The Vezdekhod – a legend of Soviet military history

Original post here.

Author: Aleksandr Drobyazko, Editor: P Radley

In the literature of the 1960s and 70s, it was usually stated that the Vezdekhod was the first prototype of the tank, but the inert imperial administration prevented the inventor from turning the prototype into a real, viable, tank. Even images of the high-grade fighting machine were shown. Actually, the Vezdekhod did not get further than a pre-production model, and the reason for this was simply the problems with the design. Most of the detail in the history of the Vezdekhod can be found in Leonid Fedoseyev’s book “Tanks of the First World War”.

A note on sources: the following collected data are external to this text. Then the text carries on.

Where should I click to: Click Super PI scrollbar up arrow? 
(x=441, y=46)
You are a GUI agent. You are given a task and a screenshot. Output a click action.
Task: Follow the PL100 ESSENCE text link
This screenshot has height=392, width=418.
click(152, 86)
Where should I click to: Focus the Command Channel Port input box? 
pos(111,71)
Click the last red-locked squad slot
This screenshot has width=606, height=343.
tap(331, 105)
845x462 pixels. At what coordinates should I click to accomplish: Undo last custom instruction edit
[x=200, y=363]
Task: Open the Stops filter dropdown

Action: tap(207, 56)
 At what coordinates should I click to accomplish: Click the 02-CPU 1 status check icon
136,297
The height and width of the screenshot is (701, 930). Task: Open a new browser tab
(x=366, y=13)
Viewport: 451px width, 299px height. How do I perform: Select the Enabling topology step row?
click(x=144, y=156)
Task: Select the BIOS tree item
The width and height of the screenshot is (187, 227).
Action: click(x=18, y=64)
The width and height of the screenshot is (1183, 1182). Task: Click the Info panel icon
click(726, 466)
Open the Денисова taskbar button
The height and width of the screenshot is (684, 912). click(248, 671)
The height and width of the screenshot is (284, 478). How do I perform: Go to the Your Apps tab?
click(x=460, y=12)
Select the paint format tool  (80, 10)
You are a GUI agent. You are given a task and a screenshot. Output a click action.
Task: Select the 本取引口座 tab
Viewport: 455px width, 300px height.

In August 1914, 23-year old aircraft inventor Alexander Porokhovshchikov offered to build a cross-country vehicle. Drawings and the estimate were ready by 9th January 1915. On 13th January, the OK was given for construction to begin. The supervision of the project was done by the military engineer, polkovnik (colonel) Poklevskij-Kozello.

The welded skeleton of the Vezdekhod ran on a single, wide, caterpillar track, made from rubberized fabric. This caterpillar track was stretched over four drums. The fifth drum pressed the caterpillar track from above. Two small wheels were placed on the sides of the caterpillar; they were controlled by a steering wheel. The machine had streamlined surfaces with a big air inlet in front.

The carburetor engine (capacity 10 h.p.), through the gear-box, rotated a back drum. Ground pressure should have been no more than 0.05 kg /sq.m. Three ring flutes on the drums prevented the slipping of the caterpillar track. One of the ideas of the innovator, was that on firm ground the machine should move on the back drum and wheels. On soft ground, the machine would lay down on the caterpillar. The wheels should operate as a rudder on a ship, or a plane.

Construction of the machine began in February, 1915. The first tests on hard road were done on the 18th of May. Tests proceeded up until the end of that year. In cross-country trials, the vehicle did not show the properties that the inventor had promised. It quite simply, was not possible to steer the machine using the wheels. The project was thus rejected. It is necessary to note, that in the project no words were spoken about armament. In the spring of 1915 Porokhovshchikov also offered the project of “the iron armor”. It was made from two sheets of iron with a layer of a dried sea grass between them. A Ford automobile was armoured for testing purposes with this “iron armor”. But note that the project of the “iron armor” was not connected with the Vezdekhod.

When Russian newspapers published the news about the first British tanks, Porokhovshchikov declared that he was the inventor of the tank, with the Vezdekhod being the very first tank. He did develop the project Vezdekhod-2 with a turret and 3 machine guns. However, that project was so crude, that it was rejected out of hand.

After the Revolution the idea that the first tank was invented in Russia was picked up by the Soviet propaganda and became a Soviet myth. Porohovshchikov himself was executed by the NKVD, either in 1941 or 1943, for “expenditure of public funds for unnecessary inventions”.